A driving force for Kopitar is the fact that he's playing in meaningful games at this time of the season for the first time in his young career. In his first two seasons, the Kings were largely playing out the string in early March.
"Last year, at this time of the year, we all knew we were going to be out of the playoffs," Kopitar said. "Basically you come to the end of the year just looking to get better and try to motivate yourself for games and stuff like that.
This year, it's way different. You come to the rink knowing you're in the playoff race. It's a lot more fun. There's something to work on every day. It's different. It's a position that I wasn't really in before in these previous three years
"It feels great. I definitely want to be in this kind of position."
The Kings' postseason hopes were buoyed in February by winning four-consecutive games on the road to finish a swing through the Eastern Conference. Seven wins in eight games had their longtime fans craving a post-All-Star break surge that would have Staples Center hosting its first NHL playoff game since the 2001-02 season.
But they came back to their home arena to lose three in a row, two of them via the shootout. It was the start of a 2-7-2 stretch that again put Los Angeles on the outside looking in.
Kopitar said the rebuilding Kings shouldn't be tightening up, given that many preseason predictions didn't have them doing very much this season.
"The fact that everybody was saying we're going to be the last team in the NHL this year, I don't think we should be feeling any pressure," he said. "Of course, there is pressure because you obviously don't want to lose games and stuff like that. But I think everybody's pretty relaxed in here. Everybody's having fun and, at the same time, working hard."
The big center's recent play has him back on a scoring pace befitting his first two seasons. As a 19-year-old rookie, Kopitar shook up the NHL with 20 goals and 61 points and followed that by improving to 32 goals and 77 points while playing all 82 games.
An All-Star for the first time last season, Kopitar is on a pace for 29 goals and 72 points.
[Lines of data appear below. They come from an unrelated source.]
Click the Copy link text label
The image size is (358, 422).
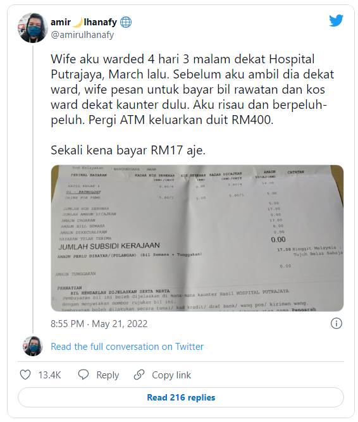pos(171,375)
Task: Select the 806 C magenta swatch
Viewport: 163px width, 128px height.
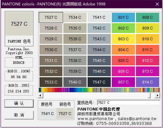Action: click(x=123, y=71)
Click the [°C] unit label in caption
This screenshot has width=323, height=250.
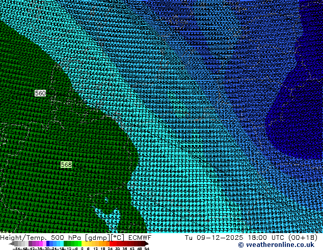click(x=118, y=237)
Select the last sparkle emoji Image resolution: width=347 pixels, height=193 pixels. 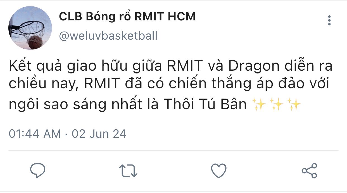pos(294,104)
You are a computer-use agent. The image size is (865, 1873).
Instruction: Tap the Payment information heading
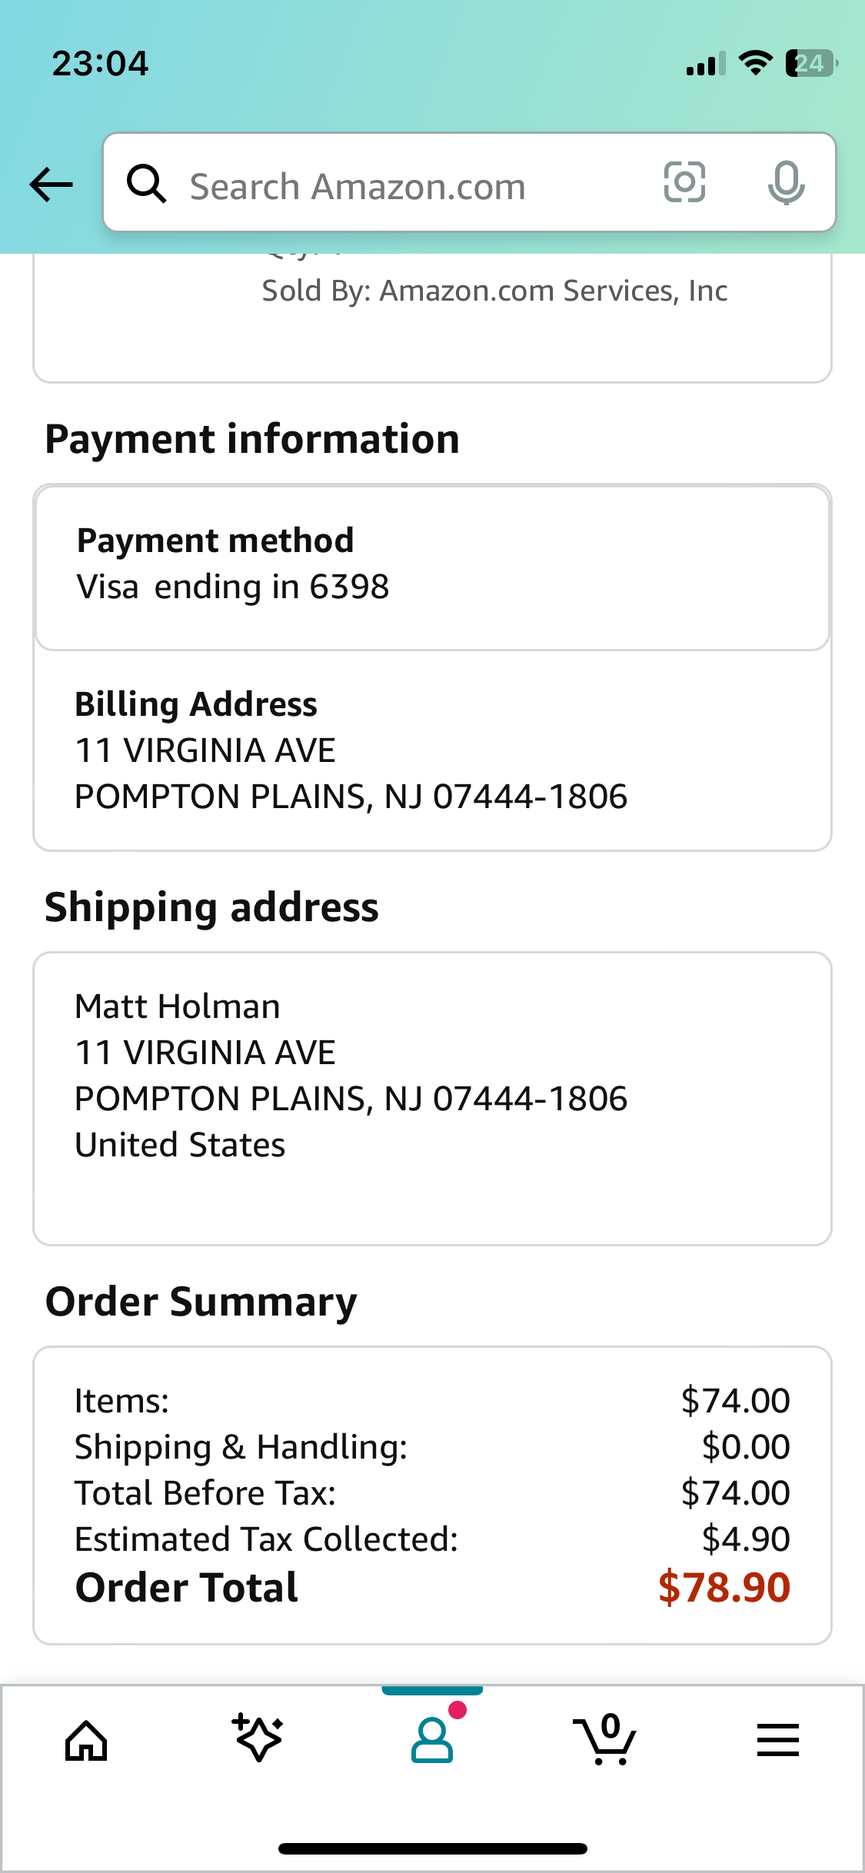click(252, 439)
It didn't seem like he would come close to reaching those totals early on 2008-09 as he struggled to fit into new coach Terry Murray's defense-oriented system.
Kopitar had just one goal in his first 12 games and managed just 29 points in his first 38 games.
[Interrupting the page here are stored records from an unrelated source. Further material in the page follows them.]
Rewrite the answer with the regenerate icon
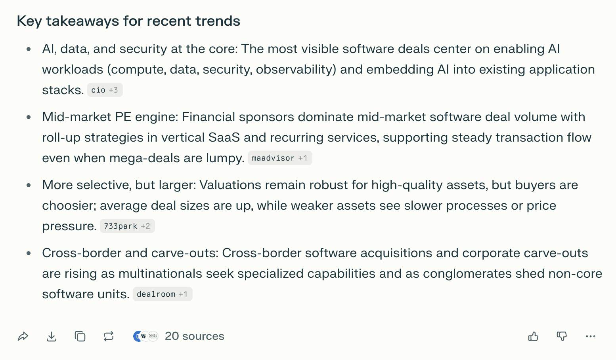Viewport: 616px width, 360px height. click(109, 336)
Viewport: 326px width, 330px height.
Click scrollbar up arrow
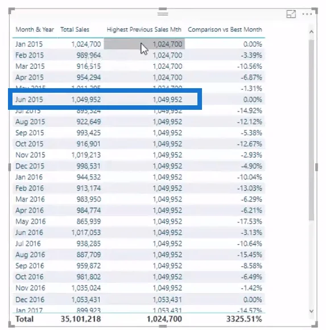click(311, 32)
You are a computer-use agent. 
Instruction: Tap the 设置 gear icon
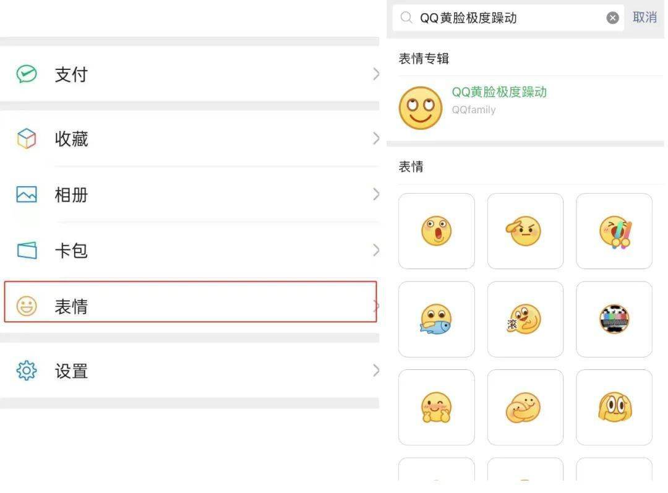coord(27,371)
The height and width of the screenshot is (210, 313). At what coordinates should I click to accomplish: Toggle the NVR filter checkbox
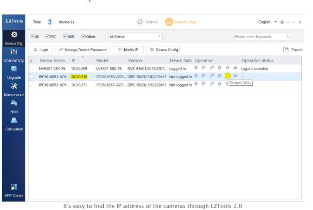click(65, 37)
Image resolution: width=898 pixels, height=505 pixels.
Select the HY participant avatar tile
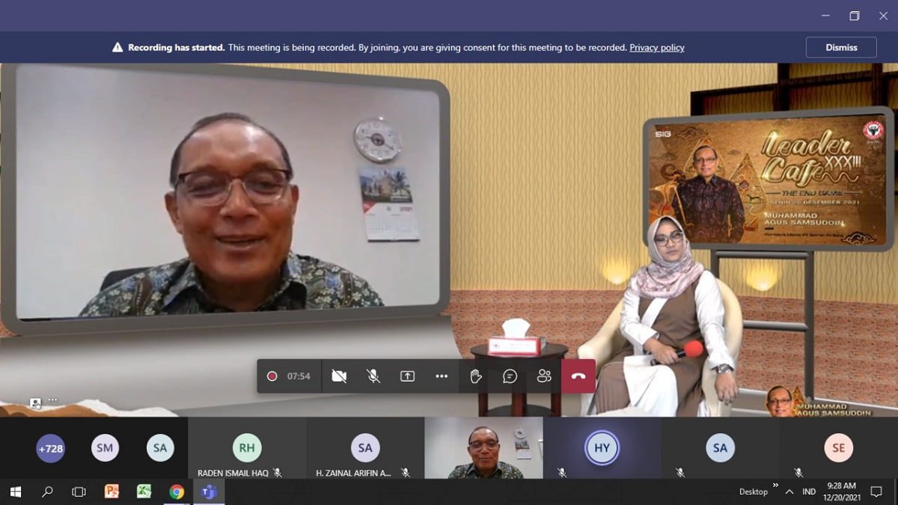tap(602, 448)
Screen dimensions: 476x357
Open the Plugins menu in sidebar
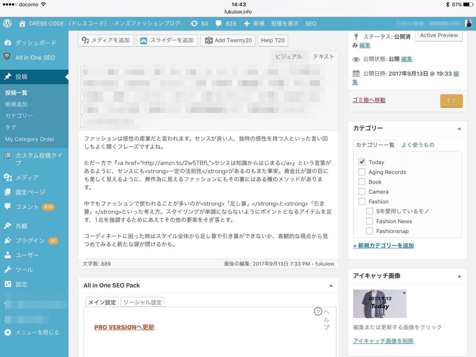coord(30,241)
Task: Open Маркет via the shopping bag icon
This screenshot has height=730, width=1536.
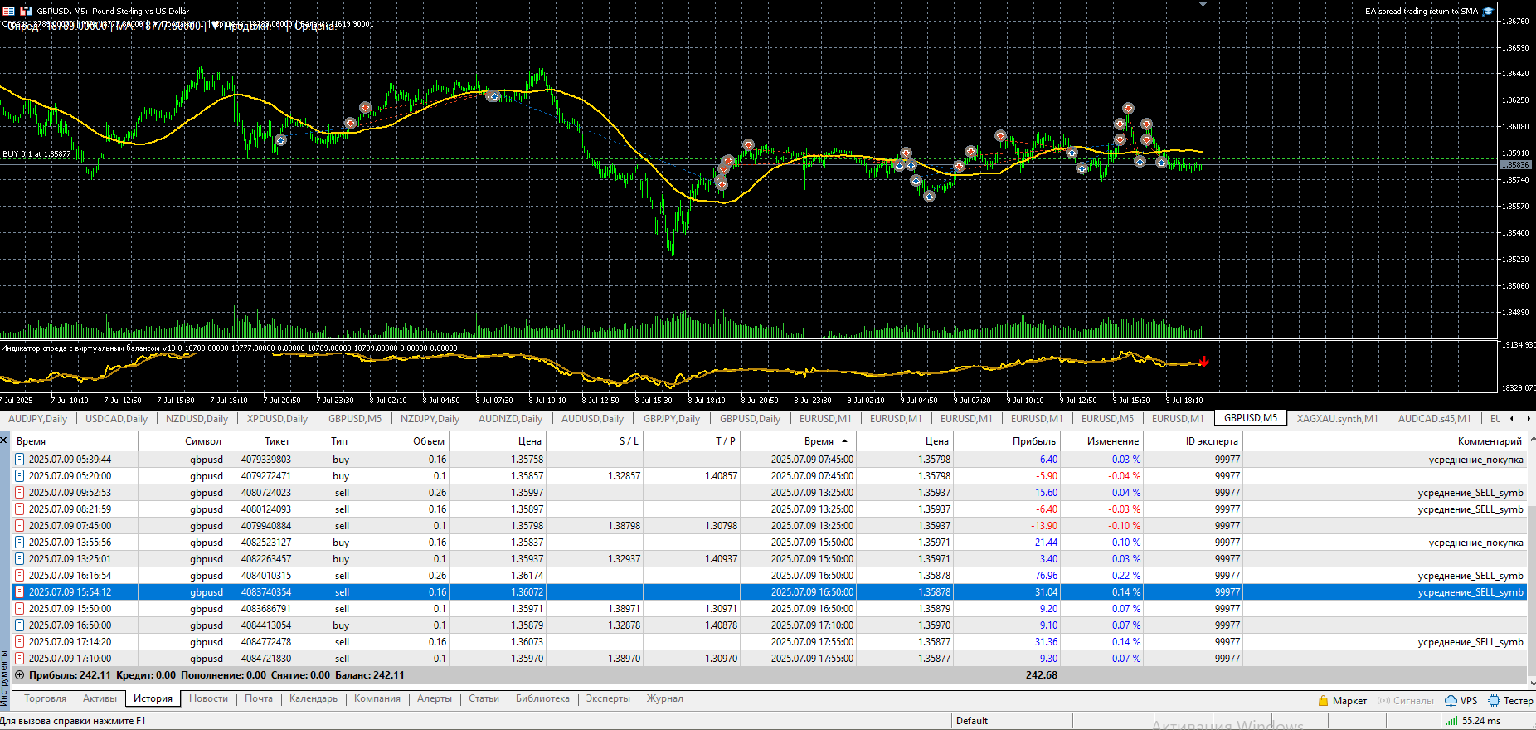Action: [x=1324, y=701]

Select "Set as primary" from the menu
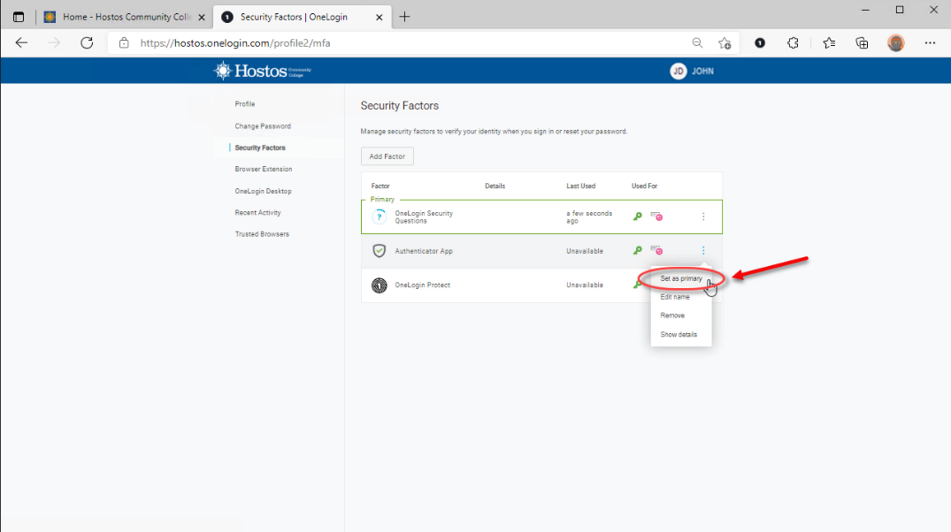(681, 278)
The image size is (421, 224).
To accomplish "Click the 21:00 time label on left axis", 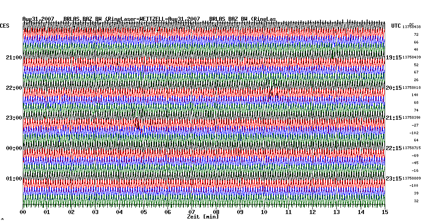I will 14,58.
"I don't know if I'd say I was struggling," he said. "My expectations were high. But you know, when it's not going, it's just not going. The last couple of weeks, I've got a couple of good bounces. I've had a couple of goals that I usually don't score, a couple of tips and stuff like that.
"That's just how it goes in hockey, I guess. When you're on a roll, everything goes your way. When it's not, everything goes the other way. I definitely feel more confident and more comfortable on the ice right now."
Murray stressed to Kopitar the importance of improving his defense. It's still a process for the gifted offensive player, who is also on pace to rack up a third consecutive double-digit minus total.
It hasn't helped that the Kings have been under .500 for much of his career.
"Terry talked to me and we had a couple of meetings. He just addressed it as he wants me to be a two-way player," Kopitar said. "A good two-way player that takes care of his own end and obviously creates offense. It took some time in the beginning. I think I've adjusted pretty good after that."
Calder, an eight-year veteran, said he's seen his teammate show the willingness to improve on his game and that "he's got a lot of good years ahead of him.
"He had a good year last year and I think he came into camp this year bigger and stronger," Calder said. "As time goes on, you get better and better in this league. Now he's proving it. He's come on strong and he's playing really well. It's a good time for it."
Kopitar said the Kings are at the stage where they know they can be a good team. The next step is to playoff-caliber status is expecting to win every night.
Sooner than later, he'd like to experience what the Stanley Cup Playoffs are all about.
"I would be disappointed," Kopitar said of not making the playoffs. "We've been playing pretty good hockey. In the beginning of the year, we didn't really find ourselves, if I can put it that way. You need some time to figure things out.
"We're right there. In my mind, I'm pretty confident that we're going to be right there most of the year and hopefully we're going to make it. To be that close and not make it, it's disappointing."